Owing to COVID-19, carbon-emitting activities have been vastly reduced. The aviation industry has stalled and factories have suspended operations. In this article, we will evaluate the effects of COVID-19 on climate change.

How has COVID-19 affected climate change?

OAG, a global travel data provider, provides statistics regarding the change in the number of global flights since the start of 2020 as opposed to the same period in 2019. The data indicates that the world has recorded a >60% collapse in the number of flights from April to June and a >50% fall in July. 

covid 19 climate change air travel reduction

Source: OAG, Global Scheduled Flights Change 2019-2020

With many commercial activities being halted during the COVID-19 pandemic, the International Energy Agency (IEA) estimated the global carbon dioxide emissions would drop to 30.6Gt in 2020, or 8% less than in 2019. This decline is considered as the largest ever. It is 6 times more than the 0.4Gt drop in 2009 due to the financial crisis and twice that of the reduction due World War II. However, we remain at concentrations 11 times higher than in 1900, and this “big” drop in emissions will actually have a negligible impact on climate change. 

covid-19 emissions drop

Source: IEA, Global energy-related CO2 emissions, 1900-2020

How deadly is the impact of climate change when compared to COVID-19?

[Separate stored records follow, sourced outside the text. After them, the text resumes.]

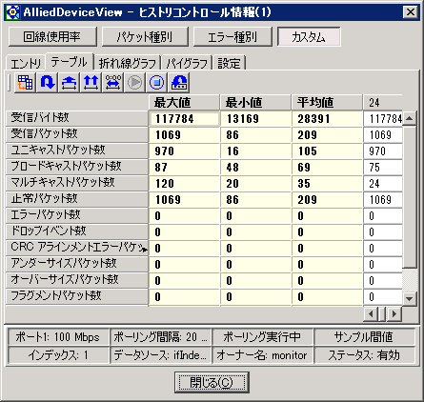
Task: Click the blue U-turn arrow toolbar icon
Action: coord(48,83)
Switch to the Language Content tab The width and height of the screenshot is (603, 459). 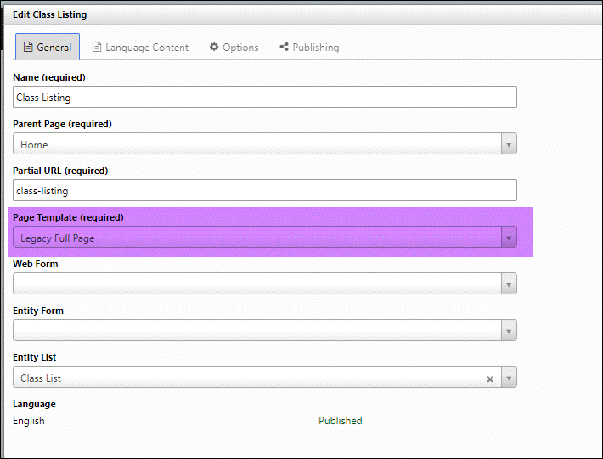pos(146,48)
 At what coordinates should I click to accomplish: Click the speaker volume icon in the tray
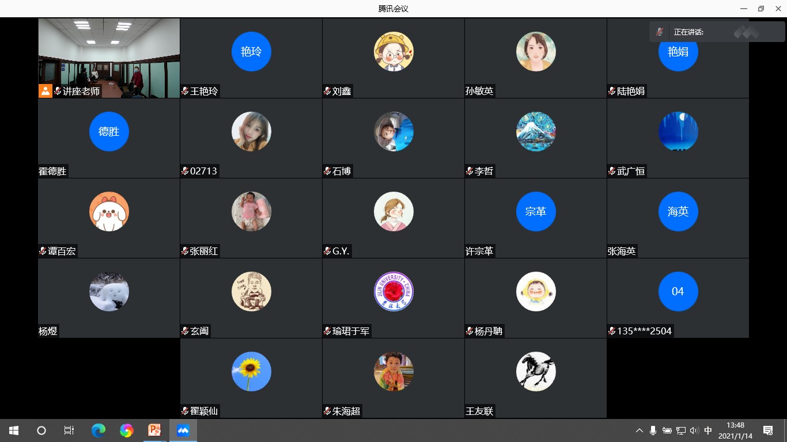pos(694,430)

While the IEA contended the 8% drop in carbon emission is the largest decline in human existence, the world is still emitting 92% as much carbon dioxide as it did last year. The climate crisis is well on its way and much more daunting than we think. The World Health Organization contended that between 2030 and 2050, climate change will cause around 250,000 deaths per year, from malnutrition, malaria, diarrhoea and heat stress. Bill Gates warned, by 2060, climate change could be as deadly as COVID-19, and by 2100, it could be 5 times as deadly.

Climate change is much harder to tackle, and even a global lockdown couldn’t significantly slow its pace. Climate change could generate problems on human health and our societies of a much greater magnitude than we could have ever imagined.